### What you have to do
Copy every entry below exactly, and keep out the pictures.

※ ※ ※

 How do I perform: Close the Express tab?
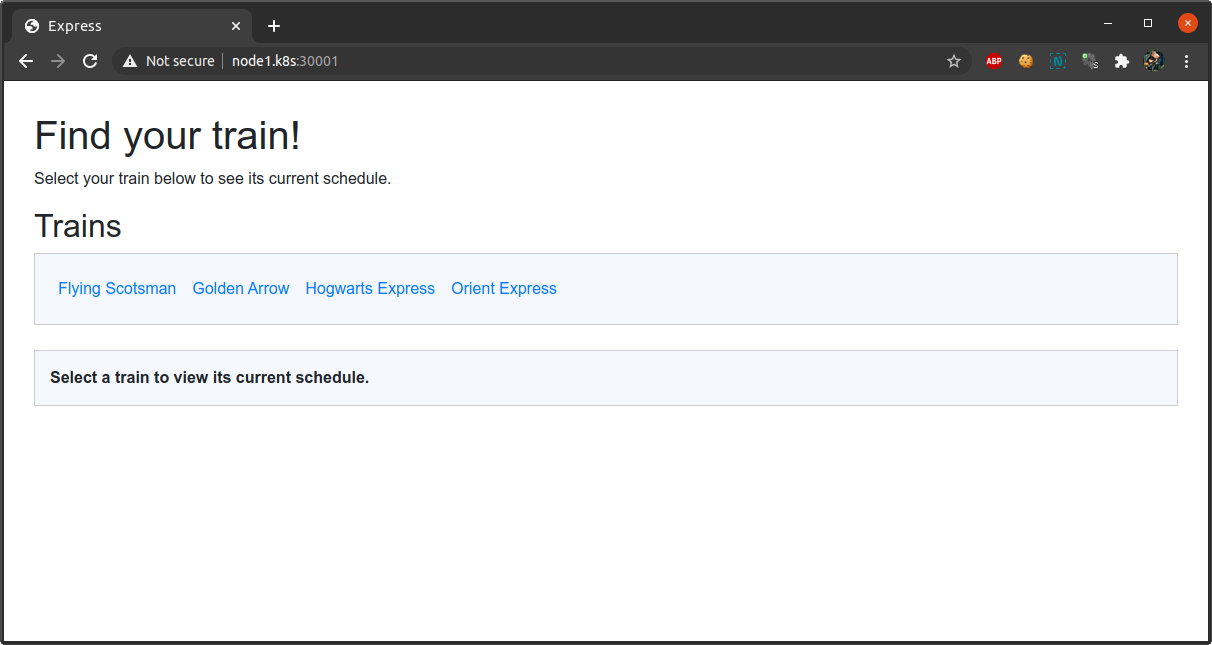click(236, 26)
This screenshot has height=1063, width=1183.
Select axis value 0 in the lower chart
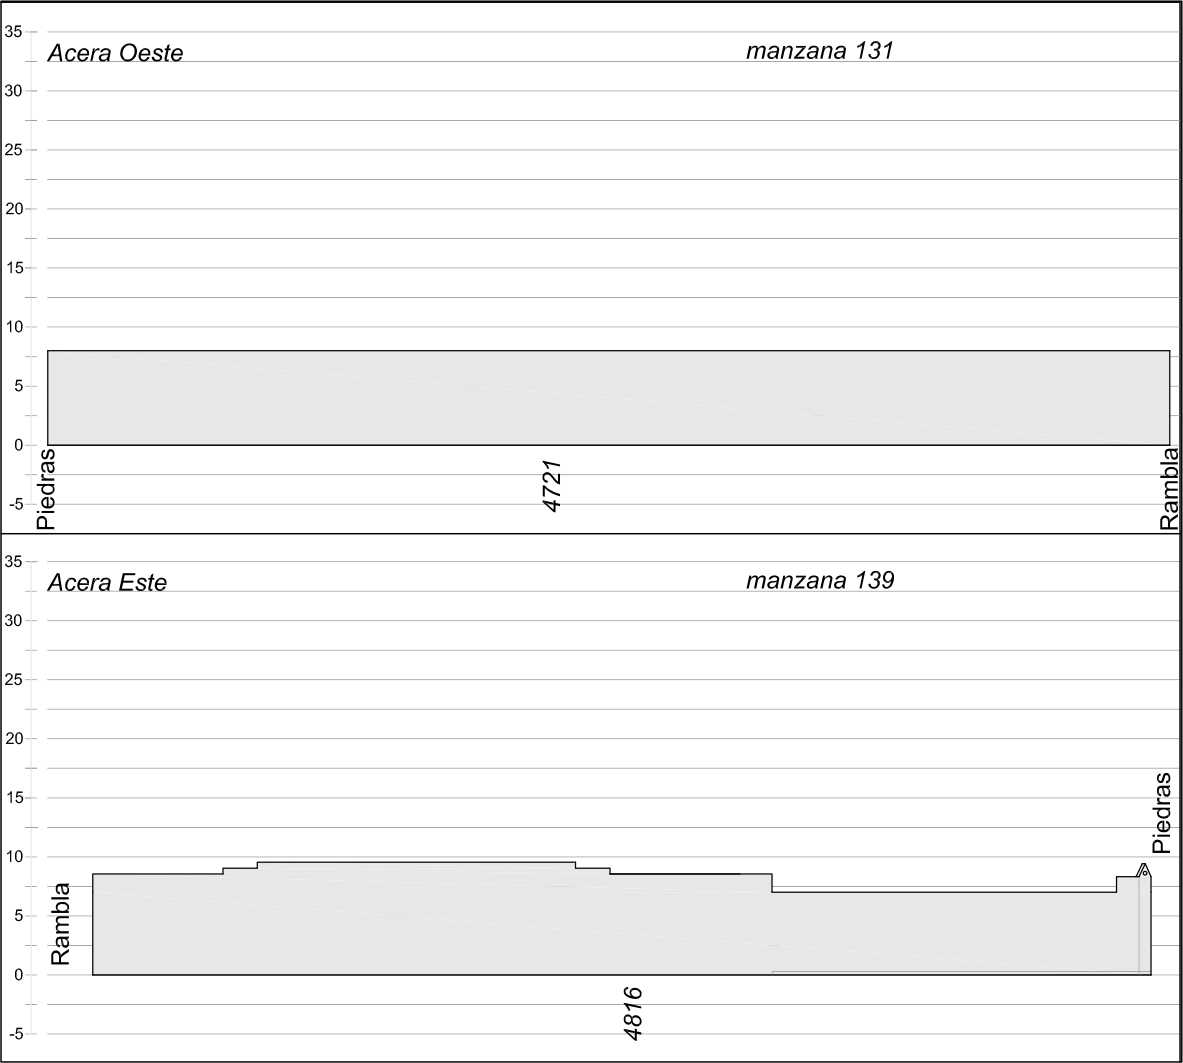click(17, 975)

※ ※ ※

### Task response
 How do I perform: Close the Express tab?
click(236, 26)
This screenshot has height=1063, width=1183.
Select axis value 0 in the lower chart
click(17, 975)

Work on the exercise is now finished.